Top three insurance brokers are likely to persuade regulators to reinstate contingent commission that was banned in 2005 for conflict-of-interest concerns. Moreover, operating conditions in the insurance industry are improving. In my view, the tide is at least turning in favor of the top three insurers.
Likely reinstatement of contingent commissions
Regulators are conducting negotiations to revise, or even lift, the 2005 ban on so-called contingent commissions for the three largest brokers namely Aon Corp. (AOC), Marsh & McLennan Cos. (MMC), and Willis Group Holdings Ltd. (WSH). Contingent commissions are paid by insurers to brokers and are based factors such as how much business a broker brings to an insurer and how profitable it is.
Arthur J. Gallagher & Co. (AJG), the fourth largest broker, has succeeded in negotiating an end to its own ban on contingent commissions in October 2008. Arthur Gallagher estimated that contingent commissions will add $10 million to its annual revenue by 2011. Barclays Capital analyst Jay Gelb estimated in a note Tuesday that the commissions could add an additional $254 million in annual revenue for Marsh & McLennan Cos., $51 million for Aon, and $40 million for Willis. However, this compares poorly with what these top three insurance brokers collected in 2003. For instance, Marsh collected $845 million in contingent commissions in 2003, out of $11.6 billion in revenue that year.

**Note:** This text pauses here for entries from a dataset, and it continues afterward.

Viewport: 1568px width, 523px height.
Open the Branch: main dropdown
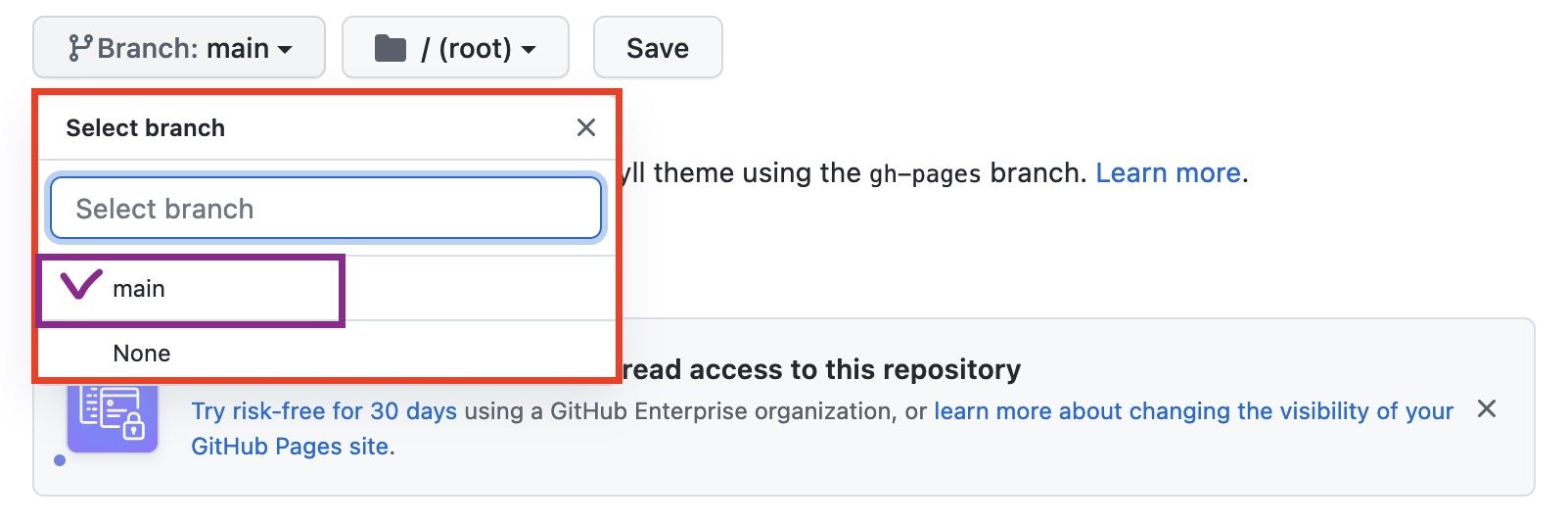click(x=179, y=47)
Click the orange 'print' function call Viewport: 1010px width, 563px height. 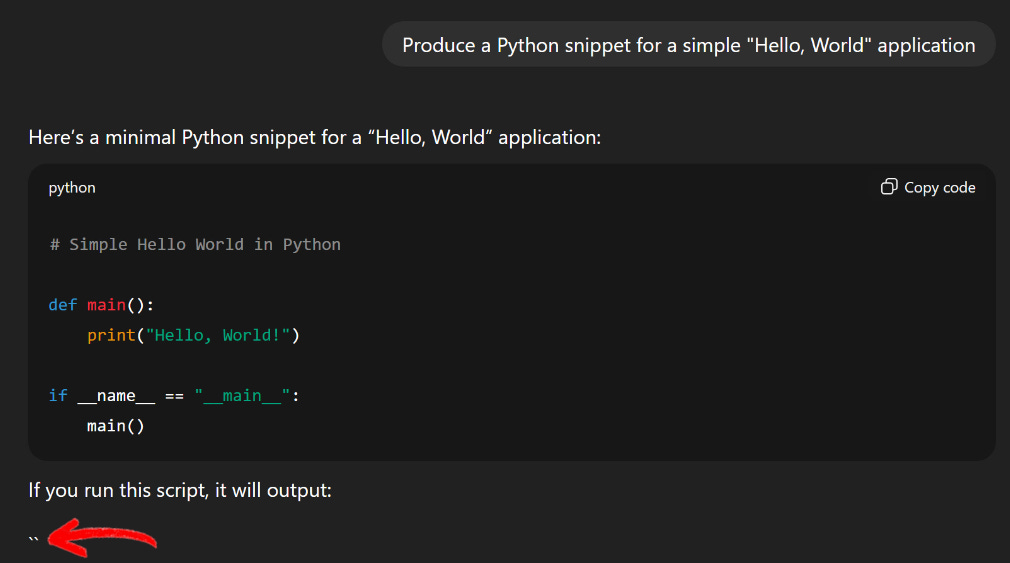pos(111,335)
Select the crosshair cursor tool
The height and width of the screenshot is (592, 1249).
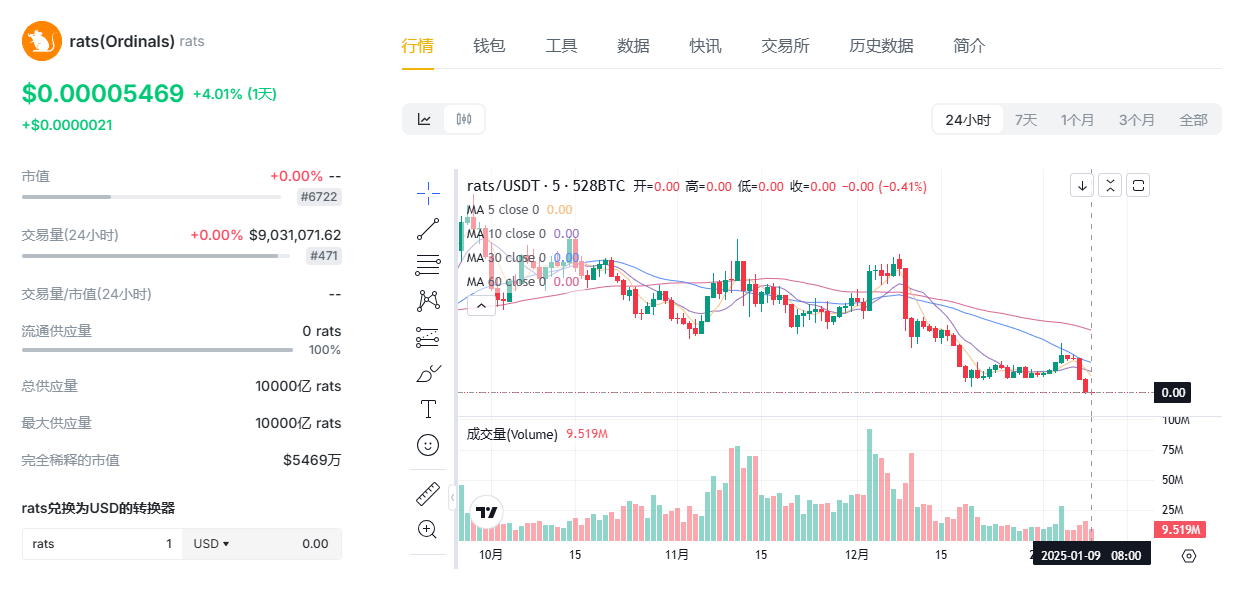coord(428,192)
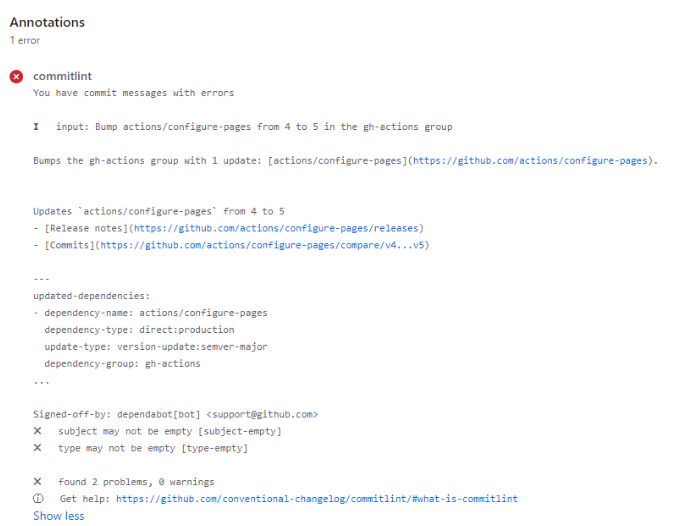Click the input marker icon before Bump actions
The image size is (684, 526).
click(x=36, y=126)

Moreover, customers may resist paying the fees.
Regulators are likely to reinstate contingent commission as the New York State Insurance Department is proposing new commission disclosure rules. Insurance brokers would be required to tell customers whether they represent the purchaser or the insurer in the sale and whether they receive commissions; buyers can request more information.
Improving operating conditions
In the first half of 2009, despite the challenging market conditions, reinsurers have been able to regain much of the capital that was lost as a result of the financial crisis and 2008 windstorms. According to Chris Klein, Global Head of Business Intelligence for Marsh & McLennan Cos, "Fears of a capital famine, not to mention the shortage itself, appear to have passed. By every measure - earnings, shareholders' equity, volatility, book value - a recovery is in progress." Moreover, as part of their risk and capital management strategies, major issuers are using cat bonds to complement and diversify their core placements. There is a possibility that cat bond issuance activity could reach $3 billion this year, especially with increased sponsor interest due to the reduced clearing spreads on the July transactions. Over the next two years, M&A activity is likely to be robust. Moreover, Solvency II legislation could free up capital that might boost M&A activity. Insurance companies and brokers may also realize some hidden revenue opportunities due to the Solvency II legislation.
Overall, the top three insurance brokers are likely to benefit from the likely regulatory changes and improving operating conditions. Therefore, I clearly see an upside in these stocks. In my view, MMC looks to breach $25 soon, while AOC and WSH could breach $45 and $30 respectively.